Particularly in an early primary state like New Hampshire, that leaves Trump with surprisingly slim pickings to wage his charm offensive.
“It’s probably the smallest venue he’s had,” Neil Levesque, director of Saint Anselm University’s Institute of Politics, said of the modest Salem High School auditorium. “So the question I get as somebody who has a lot of these venues and platforms for speakers is where are we gonna put Donald Trump? Because there are very few venues in the state of New Hampshire that’ll hold the amount of people that want to come see him.”
“So is that him not being a good candidate,” Levesque continued, “or is it just the way things are and he’s popular and people like him and, in the Republican Party, they want to see him?”
The former president remains in the MAGA quantum physics version of a superposition. He’s simultaneously at his weakest point ever within the GOP, yet still its de facto leader and the presidential frontrunner.
For the New Hampshire Republican intelligentsia hoping to score some more face time with Trump, his return to the campaign trail last weekend didn’t offer much of anything other than a backstage chat with the two candidates vying for state GOP chair and outgoing chairman Steve Stepanek, despite expectations of a more robust meet and greet.
Aside from the Trump superfans in the room up in Salem, New Hampshire, last weekend—where the crowd was limited to New Hampshire GOP officials and few guests—the mood was “very much a Johnny-come-lately” type feeling, one of the attendees said.
“Remember, before he wouldn’t do anything that didn’t hold at least a thousand people,” the high-ranking New Hampshire Republican, who spoke to The Daily Beast on the condition of anonymity, said. “It’s showmanship.
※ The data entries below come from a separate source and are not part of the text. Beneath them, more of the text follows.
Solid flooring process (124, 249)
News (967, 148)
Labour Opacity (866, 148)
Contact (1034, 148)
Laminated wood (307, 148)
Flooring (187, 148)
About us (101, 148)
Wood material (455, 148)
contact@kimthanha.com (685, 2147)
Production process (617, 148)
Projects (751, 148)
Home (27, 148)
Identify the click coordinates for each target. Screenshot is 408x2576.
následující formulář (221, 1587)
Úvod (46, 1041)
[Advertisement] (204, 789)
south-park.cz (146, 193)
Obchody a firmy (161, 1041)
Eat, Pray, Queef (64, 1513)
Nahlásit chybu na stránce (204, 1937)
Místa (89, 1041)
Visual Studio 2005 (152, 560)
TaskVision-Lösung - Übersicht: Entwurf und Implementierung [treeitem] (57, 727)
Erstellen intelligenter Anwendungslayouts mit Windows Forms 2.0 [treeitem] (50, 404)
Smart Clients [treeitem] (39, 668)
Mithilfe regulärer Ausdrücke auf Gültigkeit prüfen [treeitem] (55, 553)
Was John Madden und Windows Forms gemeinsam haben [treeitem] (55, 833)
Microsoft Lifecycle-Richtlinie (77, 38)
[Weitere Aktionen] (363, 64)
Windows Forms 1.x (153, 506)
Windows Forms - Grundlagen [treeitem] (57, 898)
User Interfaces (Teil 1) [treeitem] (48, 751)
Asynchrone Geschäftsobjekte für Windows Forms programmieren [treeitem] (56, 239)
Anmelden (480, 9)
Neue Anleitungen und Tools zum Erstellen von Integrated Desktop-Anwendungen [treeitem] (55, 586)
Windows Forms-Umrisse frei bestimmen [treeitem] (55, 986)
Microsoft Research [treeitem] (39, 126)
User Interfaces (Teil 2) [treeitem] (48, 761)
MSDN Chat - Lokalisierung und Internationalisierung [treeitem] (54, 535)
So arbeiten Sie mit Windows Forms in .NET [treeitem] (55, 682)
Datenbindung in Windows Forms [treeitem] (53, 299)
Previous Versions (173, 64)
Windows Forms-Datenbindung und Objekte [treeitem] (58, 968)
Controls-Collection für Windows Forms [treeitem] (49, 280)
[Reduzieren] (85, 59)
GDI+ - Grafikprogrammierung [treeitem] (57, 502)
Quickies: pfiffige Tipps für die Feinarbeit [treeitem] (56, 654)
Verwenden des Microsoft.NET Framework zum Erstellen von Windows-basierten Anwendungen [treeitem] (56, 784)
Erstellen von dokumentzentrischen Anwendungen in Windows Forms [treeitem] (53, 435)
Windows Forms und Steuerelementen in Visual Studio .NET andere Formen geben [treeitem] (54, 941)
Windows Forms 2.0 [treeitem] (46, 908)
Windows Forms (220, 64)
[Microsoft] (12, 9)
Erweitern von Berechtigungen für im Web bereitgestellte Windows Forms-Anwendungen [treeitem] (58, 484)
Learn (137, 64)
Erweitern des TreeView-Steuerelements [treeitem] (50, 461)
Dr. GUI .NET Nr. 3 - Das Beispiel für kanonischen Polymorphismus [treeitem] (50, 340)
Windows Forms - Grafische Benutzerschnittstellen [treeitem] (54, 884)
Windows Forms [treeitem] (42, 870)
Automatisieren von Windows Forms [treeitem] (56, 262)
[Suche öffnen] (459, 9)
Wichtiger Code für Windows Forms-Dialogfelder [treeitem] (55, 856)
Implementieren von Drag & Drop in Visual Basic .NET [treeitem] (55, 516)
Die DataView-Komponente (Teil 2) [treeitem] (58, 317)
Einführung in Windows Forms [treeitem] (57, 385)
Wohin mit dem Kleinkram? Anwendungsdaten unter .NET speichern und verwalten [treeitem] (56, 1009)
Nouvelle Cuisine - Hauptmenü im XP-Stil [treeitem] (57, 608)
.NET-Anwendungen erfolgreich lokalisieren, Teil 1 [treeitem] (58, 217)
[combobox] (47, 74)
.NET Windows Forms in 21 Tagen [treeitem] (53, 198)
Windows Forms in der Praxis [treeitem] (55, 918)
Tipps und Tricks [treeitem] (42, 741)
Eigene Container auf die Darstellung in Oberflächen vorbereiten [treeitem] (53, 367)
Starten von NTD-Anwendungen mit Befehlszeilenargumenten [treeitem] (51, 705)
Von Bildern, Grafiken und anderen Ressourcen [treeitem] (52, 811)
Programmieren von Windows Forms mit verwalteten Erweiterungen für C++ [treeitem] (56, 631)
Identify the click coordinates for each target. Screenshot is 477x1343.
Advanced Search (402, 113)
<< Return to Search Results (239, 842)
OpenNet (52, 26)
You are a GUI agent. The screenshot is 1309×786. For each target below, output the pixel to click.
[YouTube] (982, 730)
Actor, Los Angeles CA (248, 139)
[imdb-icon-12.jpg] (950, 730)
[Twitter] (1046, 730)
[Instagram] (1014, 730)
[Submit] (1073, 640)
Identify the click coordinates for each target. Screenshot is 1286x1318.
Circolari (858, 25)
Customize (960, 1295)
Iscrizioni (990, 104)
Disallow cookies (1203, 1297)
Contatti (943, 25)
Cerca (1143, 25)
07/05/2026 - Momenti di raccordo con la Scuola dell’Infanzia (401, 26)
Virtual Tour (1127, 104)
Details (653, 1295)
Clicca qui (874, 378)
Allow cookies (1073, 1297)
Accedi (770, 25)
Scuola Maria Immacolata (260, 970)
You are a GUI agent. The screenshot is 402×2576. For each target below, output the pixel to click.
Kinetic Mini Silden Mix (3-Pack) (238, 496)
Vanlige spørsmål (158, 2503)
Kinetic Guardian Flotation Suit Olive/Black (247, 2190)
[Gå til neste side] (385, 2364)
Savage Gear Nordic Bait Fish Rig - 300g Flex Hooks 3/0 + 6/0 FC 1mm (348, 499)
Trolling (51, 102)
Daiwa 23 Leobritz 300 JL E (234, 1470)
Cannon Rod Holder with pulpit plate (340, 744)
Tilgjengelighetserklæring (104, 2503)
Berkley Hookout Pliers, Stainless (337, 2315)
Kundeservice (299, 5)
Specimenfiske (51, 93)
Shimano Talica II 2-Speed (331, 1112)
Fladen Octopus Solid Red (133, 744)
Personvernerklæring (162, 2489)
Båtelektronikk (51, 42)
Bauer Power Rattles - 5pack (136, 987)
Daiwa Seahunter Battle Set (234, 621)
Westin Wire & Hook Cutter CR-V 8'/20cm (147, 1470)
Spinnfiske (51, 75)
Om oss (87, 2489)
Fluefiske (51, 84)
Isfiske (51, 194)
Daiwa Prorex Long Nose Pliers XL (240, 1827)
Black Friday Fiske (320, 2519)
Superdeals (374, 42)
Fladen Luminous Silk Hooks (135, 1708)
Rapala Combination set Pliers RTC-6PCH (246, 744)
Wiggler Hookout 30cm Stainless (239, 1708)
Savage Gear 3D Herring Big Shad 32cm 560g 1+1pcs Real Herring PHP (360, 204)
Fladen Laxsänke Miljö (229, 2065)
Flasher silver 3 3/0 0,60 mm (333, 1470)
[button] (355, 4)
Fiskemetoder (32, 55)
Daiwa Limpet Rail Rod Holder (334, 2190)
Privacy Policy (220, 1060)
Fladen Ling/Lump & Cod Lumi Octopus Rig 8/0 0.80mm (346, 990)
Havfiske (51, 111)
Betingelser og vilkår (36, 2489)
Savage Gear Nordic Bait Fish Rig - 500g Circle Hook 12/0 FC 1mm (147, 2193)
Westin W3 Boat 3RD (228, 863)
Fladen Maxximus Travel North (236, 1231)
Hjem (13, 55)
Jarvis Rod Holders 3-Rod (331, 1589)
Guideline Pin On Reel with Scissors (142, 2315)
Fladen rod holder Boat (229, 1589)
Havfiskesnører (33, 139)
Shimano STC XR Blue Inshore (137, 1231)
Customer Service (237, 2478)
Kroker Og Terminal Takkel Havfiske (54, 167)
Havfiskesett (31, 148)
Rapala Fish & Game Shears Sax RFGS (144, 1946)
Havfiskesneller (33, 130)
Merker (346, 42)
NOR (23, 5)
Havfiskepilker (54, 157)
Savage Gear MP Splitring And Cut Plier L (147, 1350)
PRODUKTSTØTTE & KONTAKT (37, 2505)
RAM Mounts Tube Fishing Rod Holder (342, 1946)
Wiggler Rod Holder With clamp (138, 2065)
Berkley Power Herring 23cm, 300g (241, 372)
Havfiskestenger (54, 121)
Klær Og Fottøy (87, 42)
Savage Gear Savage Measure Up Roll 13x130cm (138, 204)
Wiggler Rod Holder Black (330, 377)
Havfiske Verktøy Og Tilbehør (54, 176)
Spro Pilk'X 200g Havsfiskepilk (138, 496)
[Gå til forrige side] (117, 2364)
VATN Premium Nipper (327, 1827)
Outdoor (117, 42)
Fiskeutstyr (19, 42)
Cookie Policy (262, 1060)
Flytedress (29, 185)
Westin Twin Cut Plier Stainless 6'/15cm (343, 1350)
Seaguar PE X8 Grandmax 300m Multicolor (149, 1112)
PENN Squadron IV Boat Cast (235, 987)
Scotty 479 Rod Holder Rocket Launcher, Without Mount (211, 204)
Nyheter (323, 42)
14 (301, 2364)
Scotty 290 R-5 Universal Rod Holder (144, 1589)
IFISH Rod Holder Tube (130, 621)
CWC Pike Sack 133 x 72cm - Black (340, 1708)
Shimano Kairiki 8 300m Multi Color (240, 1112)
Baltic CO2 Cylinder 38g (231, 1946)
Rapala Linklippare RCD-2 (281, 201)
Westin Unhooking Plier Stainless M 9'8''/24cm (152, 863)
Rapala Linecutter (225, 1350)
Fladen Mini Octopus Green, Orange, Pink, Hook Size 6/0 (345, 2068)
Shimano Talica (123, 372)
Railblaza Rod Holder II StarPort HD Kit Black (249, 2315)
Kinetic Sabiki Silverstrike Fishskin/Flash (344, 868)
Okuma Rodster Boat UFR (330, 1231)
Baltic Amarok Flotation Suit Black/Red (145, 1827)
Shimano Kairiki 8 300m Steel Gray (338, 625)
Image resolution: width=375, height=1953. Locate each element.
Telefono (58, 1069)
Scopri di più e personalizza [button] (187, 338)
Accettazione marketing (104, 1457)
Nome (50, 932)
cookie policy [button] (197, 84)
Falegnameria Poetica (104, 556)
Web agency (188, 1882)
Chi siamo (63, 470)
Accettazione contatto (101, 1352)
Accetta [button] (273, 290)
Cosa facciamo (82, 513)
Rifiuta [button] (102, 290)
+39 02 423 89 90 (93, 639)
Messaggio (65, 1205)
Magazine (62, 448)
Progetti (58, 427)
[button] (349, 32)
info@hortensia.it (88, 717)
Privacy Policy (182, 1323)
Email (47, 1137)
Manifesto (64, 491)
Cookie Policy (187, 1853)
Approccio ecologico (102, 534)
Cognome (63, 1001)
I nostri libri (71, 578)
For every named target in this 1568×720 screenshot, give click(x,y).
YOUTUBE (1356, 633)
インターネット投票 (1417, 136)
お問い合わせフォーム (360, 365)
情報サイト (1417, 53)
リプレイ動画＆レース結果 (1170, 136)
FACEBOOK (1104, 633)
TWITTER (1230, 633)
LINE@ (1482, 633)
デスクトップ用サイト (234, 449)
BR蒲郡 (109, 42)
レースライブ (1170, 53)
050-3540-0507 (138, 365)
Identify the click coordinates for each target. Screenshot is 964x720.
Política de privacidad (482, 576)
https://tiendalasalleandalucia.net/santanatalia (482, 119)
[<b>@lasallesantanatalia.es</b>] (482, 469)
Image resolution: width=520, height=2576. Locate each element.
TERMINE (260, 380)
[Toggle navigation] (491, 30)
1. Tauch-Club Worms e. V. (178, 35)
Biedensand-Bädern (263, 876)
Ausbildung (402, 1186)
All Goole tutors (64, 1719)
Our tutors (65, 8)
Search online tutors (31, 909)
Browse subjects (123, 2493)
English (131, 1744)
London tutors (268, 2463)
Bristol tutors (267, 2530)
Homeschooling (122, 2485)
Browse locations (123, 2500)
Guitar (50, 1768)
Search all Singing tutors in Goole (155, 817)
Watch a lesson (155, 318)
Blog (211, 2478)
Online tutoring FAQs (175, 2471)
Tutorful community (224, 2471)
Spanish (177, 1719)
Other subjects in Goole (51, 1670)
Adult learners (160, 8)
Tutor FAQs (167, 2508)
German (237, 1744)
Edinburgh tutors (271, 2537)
A good politician doesn’t necessarily need to make it a show; they need to come out and tell you how they feel about America and what they want to do to help the country and help the people. This is just showmanship.”
The GOP source also said there was grumbling in the room about Trump going over the same material and striking the wrong tone, despite more of a reversion to his speaking cadence from the 1980s and a lower volume compared to the rallies.
“I think he’s got his core group, and I don’t think it’s expanding and I don’t think it will,” the New Hampshire Republican in the room said. “There was nothing great in the speech. There was nothing new. It was just for the love of Trump.”
Trump can pull out the stops in private settings to charm people, particularly those who are simply in awe of a celebrity, Farah-Griffin said, but tone-deafness has long been an issue for aides trying to prepare him for any important interactions.
“One of the more unique things that stands out about him is his complete and utter lack of empathy,” she said.
If history is any guide, Levesque suggested, Trump’s Secret Service bind poses an opportunity for the rest of the field. He compared the dynamic heading into 2024 to the climate surrounding George W. Bush as the frontrunner in 2000.
“Bush would have these big rallies with all these top GOP brass, and McCain would be at some small town opera house taking questions from regular folk,” Levesque said. “McCain won by 19 points. So you can do it. And New Hampshire's the state to do it, and there’s plenty of venues and plenty of opportunities.”
Farah-Griffin said that while she thinks Trump can never be underestimated, this foray into private events could mark the beginning of the end of “the Trump show.”
She pointed to the 2020 Tulsa rally debacle as the origin of the decline that brought him to the half-measures he’s left with now.
“I bet he’ll still do a few big ones,” Farah-Griffin said of the rallies, “but I don’t think at this juncture he has anywhere near the ability to pull crowds that he once did.”